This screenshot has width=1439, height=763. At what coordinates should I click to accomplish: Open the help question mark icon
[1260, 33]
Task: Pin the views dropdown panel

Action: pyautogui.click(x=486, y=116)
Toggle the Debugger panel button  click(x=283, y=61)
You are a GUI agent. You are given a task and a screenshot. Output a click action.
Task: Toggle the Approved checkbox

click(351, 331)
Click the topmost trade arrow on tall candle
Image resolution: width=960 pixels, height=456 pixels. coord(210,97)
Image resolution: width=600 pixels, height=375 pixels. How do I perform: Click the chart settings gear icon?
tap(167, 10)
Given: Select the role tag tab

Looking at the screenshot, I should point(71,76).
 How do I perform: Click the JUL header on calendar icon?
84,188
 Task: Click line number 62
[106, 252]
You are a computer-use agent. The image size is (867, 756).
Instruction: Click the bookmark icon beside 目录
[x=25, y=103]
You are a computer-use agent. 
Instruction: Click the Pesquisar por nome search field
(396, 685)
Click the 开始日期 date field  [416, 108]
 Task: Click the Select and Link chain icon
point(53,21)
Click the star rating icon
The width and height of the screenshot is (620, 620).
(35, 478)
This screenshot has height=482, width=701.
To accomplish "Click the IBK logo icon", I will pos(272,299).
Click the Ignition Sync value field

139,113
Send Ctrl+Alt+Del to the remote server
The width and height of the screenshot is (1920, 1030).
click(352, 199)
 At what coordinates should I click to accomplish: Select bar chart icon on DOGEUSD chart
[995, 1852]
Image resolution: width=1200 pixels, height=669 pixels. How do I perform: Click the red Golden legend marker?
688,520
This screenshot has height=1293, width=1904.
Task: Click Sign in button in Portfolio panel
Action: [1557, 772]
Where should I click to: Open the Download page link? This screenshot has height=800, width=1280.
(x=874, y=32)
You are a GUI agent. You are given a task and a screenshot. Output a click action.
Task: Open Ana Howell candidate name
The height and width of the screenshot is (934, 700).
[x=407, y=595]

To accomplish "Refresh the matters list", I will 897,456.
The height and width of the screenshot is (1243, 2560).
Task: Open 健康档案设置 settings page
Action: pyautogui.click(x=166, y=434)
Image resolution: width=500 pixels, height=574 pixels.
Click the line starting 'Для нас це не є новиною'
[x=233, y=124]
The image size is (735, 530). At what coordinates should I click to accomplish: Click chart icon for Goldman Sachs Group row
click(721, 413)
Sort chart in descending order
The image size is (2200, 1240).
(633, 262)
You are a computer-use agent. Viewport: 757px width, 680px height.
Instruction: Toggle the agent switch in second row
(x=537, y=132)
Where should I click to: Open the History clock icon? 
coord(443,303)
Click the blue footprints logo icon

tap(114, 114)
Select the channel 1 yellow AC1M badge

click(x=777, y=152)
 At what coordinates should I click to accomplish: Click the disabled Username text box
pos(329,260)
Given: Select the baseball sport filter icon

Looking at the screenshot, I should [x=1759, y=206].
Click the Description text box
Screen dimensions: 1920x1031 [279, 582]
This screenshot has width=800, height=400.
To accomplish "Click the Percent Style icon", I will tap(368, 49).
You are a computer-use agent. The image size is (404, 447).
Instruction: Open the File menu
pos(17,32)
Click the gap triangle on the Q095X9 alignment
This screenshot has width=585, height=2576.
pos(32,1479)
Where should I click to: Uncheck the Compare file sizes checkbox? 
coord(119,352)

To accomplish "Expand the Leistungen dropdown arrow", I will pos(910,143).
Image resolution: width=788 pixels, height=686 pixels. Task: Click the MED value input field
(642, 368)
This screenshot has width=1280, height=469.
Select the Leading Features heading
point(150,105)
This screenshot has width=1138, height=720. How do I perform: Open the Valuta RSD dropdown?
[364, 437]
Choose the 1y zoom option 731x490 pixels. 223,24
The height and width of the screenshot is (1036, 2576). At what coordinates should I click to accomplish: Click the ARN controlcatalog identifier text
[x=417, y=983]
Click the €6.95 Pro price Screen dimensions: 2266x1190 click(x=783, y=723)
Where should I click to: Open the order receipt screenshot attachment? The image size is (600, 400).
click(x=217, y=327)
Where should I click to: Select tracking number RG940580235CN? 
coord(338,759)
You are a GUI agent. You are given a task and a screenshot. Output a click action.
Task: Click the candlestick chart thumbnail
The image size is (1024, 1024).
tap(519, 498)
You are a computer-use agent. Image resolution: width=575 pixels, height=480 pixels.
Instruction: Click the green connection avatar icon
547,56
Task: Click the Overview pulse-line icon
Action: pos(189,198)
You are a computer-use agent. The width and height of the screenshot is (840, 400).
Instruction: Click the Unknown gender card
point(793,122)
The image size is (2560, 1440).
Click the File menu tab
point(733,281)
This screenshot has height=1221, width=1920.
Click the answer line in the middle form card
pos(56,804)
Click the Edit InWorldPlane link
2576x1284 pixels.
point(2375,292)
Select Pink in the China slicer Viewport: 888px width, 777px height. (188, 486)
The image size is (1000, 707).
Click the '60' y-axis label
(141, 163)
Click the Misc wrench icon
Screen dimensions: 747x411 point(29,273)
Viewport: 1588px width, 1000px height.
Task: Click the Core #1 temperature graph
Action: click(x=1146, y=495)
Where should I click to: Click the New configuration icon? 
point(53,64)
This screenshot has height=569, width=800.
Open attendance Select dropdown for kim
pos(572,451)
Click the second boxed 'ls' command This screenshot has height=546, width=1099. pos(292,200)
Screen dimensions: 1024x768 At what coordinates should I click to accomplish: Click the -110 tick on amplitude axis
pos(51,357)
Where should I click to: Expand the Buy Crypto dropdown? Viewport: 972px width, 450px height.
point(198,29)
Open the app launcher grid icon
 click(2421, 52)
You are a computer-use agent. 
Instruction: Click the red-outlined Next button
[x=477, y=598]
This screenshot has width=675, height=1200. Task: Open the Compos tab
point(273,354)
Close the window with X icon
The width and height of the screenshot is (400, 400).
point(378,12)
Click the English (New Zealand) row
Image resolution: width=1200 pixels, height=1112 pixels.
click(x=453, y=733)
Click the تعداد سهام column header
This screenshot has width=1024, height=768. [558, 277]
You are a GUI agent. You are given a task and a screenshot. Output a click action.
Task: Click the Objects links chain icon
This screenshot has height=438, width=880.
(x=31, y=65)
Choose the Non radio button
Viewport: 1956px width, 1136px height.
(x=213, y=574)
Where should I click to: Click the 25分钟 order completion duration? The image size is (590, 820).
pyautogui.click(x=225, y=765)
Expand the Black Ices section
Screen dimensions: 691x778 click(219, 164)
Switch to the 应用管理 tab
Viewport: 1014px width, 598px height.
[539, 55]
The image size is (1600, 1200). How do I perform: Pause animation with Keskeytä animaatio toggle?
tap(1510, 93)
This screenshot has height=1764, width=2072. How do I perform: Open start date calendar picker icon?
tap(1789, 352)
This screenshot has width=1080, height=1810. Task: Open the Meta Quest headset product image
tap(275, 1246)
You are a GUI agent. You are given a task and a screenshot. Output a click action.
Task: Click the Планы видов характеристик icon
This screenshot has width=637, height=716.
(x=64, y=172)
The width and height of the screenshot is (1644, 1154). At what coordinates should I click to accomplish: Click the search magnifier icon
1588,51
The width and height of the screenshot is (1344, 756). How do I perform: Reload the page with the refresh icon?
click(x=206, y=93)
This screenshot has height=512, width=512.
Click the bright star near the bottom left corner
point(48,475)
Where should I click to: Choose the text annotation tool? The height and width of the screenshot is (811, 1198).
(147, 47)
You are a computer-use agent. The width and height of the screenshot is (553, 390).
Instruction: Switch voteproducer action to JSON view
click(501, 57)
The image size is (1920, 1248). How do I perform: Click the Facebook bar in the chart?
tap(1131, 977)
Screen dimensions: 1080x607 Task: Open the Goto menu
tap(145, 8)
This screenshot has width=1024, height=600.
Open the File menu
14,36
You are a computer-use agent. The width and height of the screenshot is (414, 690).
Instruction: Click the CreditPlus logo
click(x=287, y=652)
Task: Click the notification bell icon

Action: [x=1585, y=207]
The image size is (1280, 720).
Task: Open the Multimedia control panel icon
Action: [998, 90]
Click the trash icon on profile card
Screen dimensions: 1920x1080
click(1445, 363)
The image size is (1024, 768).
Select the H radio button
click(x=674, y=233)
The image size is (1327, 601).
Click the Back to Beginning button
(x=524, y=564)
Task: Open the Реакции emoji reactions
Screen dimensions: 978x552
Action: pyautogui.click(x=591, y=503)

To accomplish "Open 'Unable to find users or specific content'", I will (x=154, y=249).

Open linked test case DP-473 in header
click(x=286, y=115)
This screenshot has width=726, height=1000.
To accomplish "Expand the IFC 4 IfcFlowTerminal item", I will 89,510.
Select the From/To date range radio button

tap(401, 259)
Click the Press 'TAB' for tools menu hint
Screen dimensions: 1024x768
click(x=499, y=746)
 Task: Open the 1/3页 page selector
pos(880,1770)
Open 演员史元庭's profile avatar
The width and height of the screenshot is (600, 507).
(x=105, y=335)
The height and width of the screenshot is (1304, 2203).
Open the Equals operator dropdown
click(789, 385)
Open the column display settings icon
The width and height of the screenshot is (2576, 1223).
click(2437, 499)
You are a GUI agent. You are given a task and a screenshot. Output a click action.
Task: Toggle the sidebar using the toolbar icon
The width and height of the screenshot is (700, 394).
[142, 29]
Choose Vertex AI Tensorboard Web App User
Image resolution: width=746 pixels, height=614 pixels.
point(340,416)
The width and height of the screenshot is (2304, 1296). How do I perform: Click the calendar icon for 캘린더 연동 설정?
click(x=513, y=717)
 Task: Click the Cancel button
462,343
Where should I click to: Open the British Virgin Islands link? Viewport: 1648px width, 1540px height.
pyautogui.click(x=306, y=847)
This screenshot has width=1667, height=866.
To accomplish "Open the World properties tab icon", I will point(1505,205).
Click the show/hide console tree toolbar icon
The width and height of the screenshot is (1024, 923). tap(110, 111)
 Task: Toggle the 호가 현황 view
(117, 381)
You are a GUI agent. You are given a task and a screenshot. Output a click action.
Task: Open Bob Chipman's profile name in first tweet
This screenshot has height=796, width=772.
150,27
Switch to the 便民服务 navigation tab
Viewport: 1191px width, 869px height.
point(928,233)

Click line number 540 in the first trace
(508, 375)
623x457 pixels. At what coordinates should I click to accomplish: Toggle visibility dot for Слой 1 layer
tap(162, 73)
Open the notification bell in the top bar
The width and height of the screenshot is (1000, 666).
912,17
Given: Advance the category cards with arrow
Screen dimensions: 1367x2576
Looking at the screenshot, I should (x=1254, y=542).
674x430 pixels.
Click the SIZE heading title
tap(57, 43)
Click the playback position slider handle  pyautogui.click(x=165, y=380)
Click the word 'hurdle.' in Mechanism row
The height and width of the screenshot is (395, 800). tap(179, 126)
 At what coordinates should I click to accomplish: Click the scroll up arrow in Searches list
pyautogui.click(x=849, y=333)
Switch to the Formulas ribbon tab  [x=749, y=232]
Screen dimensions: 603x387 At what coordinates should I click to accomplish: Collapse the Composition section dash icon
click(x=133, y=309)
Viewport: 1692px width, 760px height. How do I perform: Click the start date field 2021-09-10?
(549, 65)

::::::::::

◆ Goal
Print the lines of the listing above verbatim, starting with the line that contains "is (553, 390)." and ending with the line that contains "tap(145, 8)", both included.

◆ Task answer
You are a computer-use agent. The width and height of the screenshot is (553, 390).
Instruction: Switch voteproducer action to JSON view
click(501, 57)
The image size is (1920, 1248). How do I perform: Click the Facebook bar in the chart?
tap(1131, 977)
Screen dimensions: 1080x607 Task: Open the Goto menu
tap(145, 8)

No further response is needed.